─── Kutipan Halaman
Rabu, 05 April 2017

Sejarah Kota Padang (7): Koffiecultuur, Koffiestelsel dan Koffiesocieteit; Pendidikan, Kesehatan dan Infrastruktur

*Untuk melihat semua artikel Sejarah Kota Padang dalam blog ini Klik Disin


Gudang Kopi (koffiepkhuizen) di Kota Padang, 1867
Kota Padang telah menjadi kota pelabuhan kopi di Sumatra. Kopi-kopi itu mengalir dari Padangsch Bovenlanden, Mandailing dan Angkola. Produksi kopi sejak 1847 telah melonjak tajam dan mendapat apresiasi harga kopi tertinggi dunia tahun 1862. Lelang kopi di Kota Padang semakin menjadi perhatian perusahaan perdagangan dari Batavia. Itulah hasil introduksi budidaya kopi (koffiecultuur) yang kemudian ‘digenjot’ dengan system yang baru (koffiestelsel). Ketika harga kopi Mandailing dan Angkola menjadi kopi terbaik dan harga tertinggi dunia, kopi telah dianggap sebagai berkah dan bukan siksaan lagi tetapi telah menjadi bagian terindah dalam kehidupan penduduk di pedalaman (koffiesocieteit).

Dampaknya, penduduk diberi fasilitas pendidikan, dengan mendirikan sekolah-sekolah. Penduduk juga semakin mudah mendapat akses pelayanan kesehatan. Infrstruktur jalan dan jembatan dibangun. Pembangunan infrastruktur yang semula hanya ruas Kota Padang, Fort de Kock dan Lima poeloeh Kota telah diperluas ke Tapanoeli hingga ke Sibolga melalui Padang Sidempuan. Era baru moda transportasi darat dimulai. Itu semua karena ekonomi kopi. Kota Padang dengan sendirinya lebih cepat tumbuh dan berkembang.
──────
─── Entri Data
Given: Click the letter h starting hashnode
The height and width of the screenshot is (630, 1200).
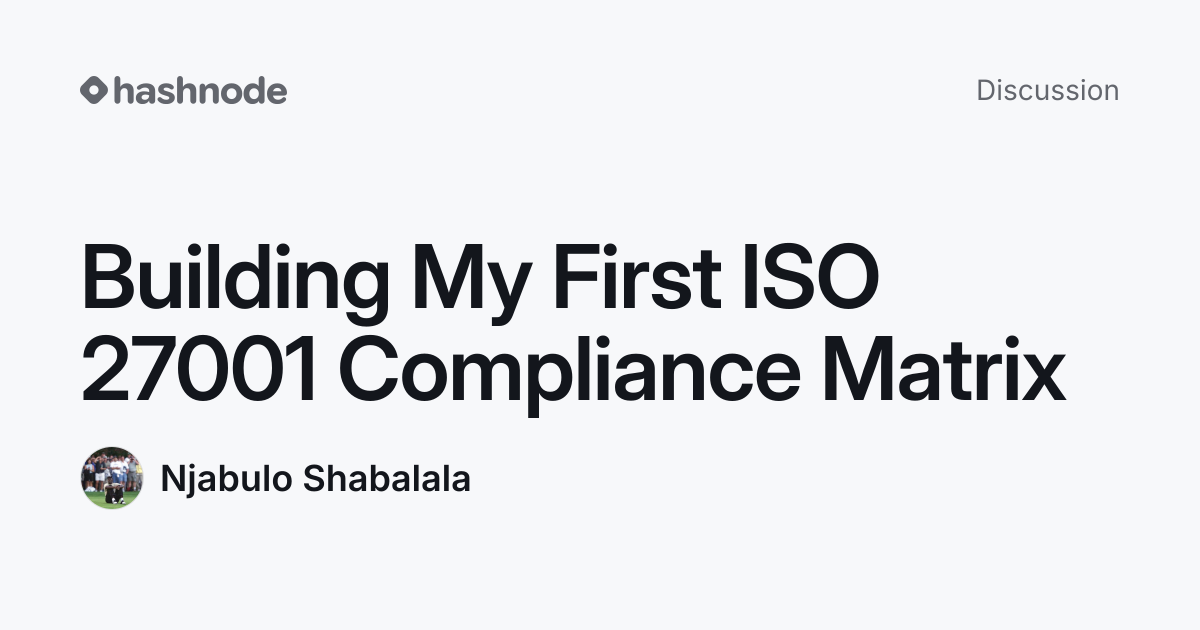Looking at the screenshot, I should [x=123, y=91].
──────
─── Entri Data
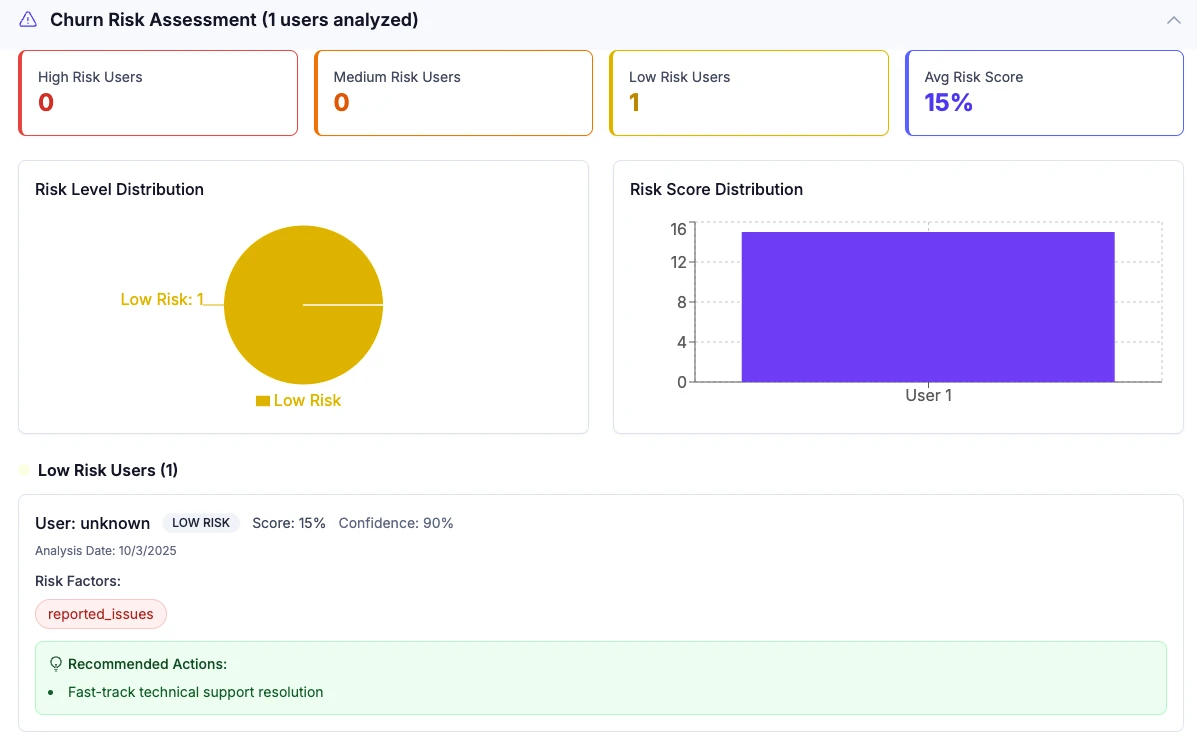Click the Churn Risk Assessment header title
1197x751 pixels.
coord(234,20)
──────
## Daftar Tugas
a – Salinlah bagian kutipan halaman dari "Gudang Kopi (koffiepkhuizen)" sampai "di pedalaman (koffiesocieteit).".
b – Terjemahkan kalimat "Lelang kopi di Kota Padang semakin menjadi perhatian perusahaan perdagangan dari Batavia." dari kutipan halaman ke dalam bahasa Inggris.
Catatan di atas diambil dari sumber lain.

## Jawaban Setiap Tugas
a –
Gudang Kopi (koffiepkhuizen) di Kota Padang, 1867
Kota Padang telah menjadi kota pelabuhan kopi di Sumatra. Kopi-kopi itu mengalir dari Padangsch Bovenlanden, Mandailing dan Angkola. Produksi kopi sejak 1847 telah melonjak tajam dan mendapat apresiasi harga kopi tertinggi dunia tahun 1862. Lelang kopi di Kota Padang semakin menjadi perhatian perusahaan perdagangan dari Batavia. Itulah hasil introduksi budidaya kopi (koffiecultuur) yang kemudian ‘digenjot’ dengan system yang baru (koffiestelsel). Ketika harga kopi Mandailing dan Angkola menjadi kopi terbaik dan harga tertinggi dunia, kopi telah dianggap sebagai berkah dan bukan siksaan lagi tetapi telah menjadi bagian terindah dalam kehidupan penduduk di pedalaman (koffiesocieteit).

b – Coffee auctions in the city of Padang increasingly drew the attention of trading companies from Batavia.